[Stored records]
------------------------------------------------

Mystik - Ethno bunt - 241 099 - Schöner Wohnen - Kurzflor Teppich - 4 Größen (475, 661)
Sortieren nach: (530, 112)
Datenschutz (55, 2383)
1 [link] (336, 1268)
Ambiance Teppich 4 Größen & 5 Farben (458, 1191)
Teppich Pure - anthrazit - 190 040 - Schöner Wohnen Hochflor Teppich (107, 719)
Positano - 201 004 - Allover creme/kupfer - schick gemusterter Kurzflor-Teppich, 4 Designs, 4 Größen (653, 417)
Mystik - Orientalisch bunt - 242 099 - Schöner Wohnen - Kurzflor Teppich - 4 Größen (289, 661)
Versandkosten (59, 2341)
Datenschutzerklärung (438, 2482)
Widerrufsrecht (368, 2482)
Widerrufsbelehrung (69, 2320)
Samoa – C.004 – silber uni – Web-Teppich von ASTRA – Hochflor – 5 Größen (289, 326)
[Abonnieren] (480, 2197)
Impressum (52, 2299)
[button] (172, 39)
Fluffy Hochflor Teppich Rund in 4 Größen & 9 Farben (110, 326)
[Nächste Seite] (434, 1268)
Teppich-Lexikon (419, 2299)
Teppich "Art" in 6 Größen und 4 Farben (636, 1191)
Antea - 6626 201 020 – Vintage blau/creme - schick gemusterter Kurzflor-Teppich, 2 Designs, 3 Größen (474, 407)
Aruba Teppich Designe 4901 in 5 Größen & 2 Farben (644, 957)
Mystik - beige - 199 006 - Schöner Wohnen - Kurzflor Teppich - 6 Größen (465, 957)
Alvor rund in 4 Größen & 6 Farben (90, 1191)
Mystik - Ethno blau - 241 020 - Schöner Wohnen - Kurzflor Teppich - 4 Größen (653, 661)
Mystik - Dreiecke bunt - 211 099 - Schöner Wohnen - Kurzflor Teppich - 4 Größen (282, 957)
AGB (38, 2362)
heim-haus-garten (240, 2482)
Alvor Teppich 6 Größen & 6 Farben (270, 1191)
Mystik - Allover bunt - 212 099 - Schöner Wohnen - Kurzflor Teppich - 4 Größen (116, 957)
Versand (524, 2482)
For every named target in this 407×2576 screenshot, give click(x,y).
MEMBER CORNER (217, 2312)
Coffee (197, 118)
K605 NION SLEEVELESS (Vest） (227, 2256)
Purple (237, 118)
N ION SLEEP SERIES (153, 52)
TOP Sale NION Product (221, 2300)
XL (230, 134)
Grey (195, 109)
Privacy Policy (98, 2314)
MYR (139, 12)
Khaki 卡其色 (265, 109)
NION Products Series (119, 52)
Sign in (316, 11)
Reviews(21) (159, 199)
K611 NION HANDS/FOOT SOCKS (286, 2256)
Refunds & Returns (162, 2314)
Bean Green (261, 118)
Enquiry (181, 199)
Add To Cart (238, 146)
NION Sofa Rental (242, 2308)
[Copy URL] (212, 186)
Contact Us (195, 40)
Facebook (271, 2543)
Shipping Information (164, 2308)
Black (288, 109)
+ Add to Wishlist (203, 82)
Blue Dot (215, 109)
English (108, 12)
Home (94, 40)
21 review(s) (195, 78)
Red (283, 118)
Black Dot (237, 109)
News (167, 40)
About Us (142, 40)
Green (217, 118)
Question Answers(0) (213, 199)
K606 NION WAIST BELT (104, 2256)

------------------------------------------------

▶ Task:
Above are the records; print exactly the lines from the line with "Positano - 201" to the line with "Farben (636, 1191)", including both, and nothing else.

▶ Solution to this problem:
Positano - 201 004 - Allover creme/kupfer - schick gemusterter Kurzflor-Teppich, 4 Designs, 4 Größen (653, 417)
Mystik - Orientalisch bunt - 242 099 - Schöner Wohnen - Kurzflor Teppich - 4 Größen (289, 661)
Versandkosten (59, 2341)
Datenschutzerklärung (438, 2482)
Widerrufsrecht (368, 2482)
Widerrufsbelehrung (69, 2320)
Samoa – C.004 – silber uni – Web-Teppich von ASTRA – Hochflor – 5 Größen (289, 326)
[Abonnieren] (480, 2197)
Impressum (52, 2299)
[button] (172, 39)
Fluffy Hochflor Teppich Rund in 4 Größen & 9 Farben (110, 326)
[Nächste Seite] (434, 1268)
Teppich-Lexikon (419, 2299)
Teppich "Art" in 6 Größen und 4 Farben (636, 1191)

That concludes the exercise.